Mortgage rates rocketed higher last week, stunning active home buyers and mortgage rate shoppers.
Some conforming mortgage rates rose by as much as three-quarters of a percent before Friday’s closing.
Even in a year in which mortgage rates have been extremely volatile, last week’s spike was a large one.
The main driver of last week’s increase was additional evidence that the U.S. economy was never in a recession at all; only that it was “weak”.
From last week:
- New Homes Sales (including cancellations) reported strong
- Durable Goods showed surprising strength
- The Chicago “Business Barometer” showed confidence
All three data points run opposite to what market players believed just six weeks ago and the reversal in mortgage rates is, in part, related to those traders selling out of bonds and moving into something else.

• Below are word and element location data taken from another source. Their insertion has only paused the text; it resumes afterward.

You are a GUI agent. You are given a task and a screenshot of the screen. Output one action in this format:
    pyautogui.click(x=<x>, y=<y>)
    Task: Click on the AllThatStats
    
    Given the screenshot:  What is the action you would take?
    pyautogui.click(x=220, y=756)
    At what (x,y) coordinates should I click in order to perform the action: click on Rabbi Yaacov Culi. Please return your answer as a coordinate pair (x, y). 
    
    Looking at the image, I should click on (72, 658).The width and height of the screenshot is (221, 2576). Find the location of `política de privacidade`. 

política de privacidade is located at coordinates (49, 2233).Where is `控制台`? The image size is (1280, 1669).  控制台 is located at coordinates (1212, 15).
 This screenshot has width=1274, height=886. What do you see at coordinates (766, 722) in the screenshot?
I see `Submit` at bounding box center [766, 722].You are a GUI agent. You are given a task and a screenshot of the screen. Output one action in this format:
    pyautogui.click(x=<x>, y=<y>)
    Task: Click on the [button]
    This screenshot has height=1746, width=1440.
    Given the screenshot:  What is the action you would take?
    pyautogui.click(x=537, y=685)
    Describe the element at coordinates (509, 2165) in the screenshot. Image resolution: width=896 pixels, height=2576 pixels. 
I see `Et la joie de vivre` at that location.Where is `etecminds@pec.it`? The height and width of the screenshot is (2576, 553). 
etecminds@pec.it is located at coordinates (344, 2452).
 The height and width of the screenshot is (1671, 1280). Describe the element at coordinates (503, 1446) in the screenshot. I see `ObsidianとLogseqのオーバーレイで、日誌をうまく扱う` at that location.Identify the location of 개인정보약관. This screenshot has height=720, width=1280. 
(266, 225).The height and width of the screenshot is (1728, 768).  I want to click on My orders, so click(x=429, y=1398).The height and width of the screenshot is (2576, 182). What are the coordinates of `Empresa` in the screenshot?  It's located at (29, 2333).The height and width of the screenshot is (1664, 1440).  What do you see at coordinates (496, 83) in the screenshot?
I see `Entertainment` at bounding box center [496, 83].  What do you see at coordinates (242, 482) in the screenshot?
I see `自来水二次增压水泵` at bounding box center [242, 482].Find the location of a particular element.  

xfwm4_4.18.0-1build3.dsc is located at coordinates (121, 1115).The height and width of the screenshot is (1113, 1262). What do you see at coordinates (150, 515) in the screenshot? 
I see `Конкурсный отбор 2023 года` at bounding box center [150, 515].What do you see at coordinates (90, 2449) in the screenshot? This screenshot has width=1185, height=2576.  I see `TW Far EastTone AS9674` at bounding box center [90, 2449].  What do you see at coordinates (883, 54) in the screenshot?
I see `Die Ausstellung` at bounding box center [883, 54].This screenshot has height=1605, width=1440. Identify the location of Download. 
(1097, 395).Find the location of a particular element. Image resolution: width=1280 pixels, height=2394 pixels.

Another part of the shift is weak demand foreign for U.S. treasuries. Lackluster support from buyers drove down prices last week and helped push up yields.
It all adds up to mean that this is a dangerous time to float a mortgage rate and this week shouldn’t be safer than last. Friday is Jobs Reports Day and that always swings a big stick in the mortgage markets.
Until Friday, though, mortgage rates are expected to exhibit the same volatility that they have all year — some days up, some days down and most days by a lot.
Falling oil prices may create some downward pressure this week, but the overall momentum is higher.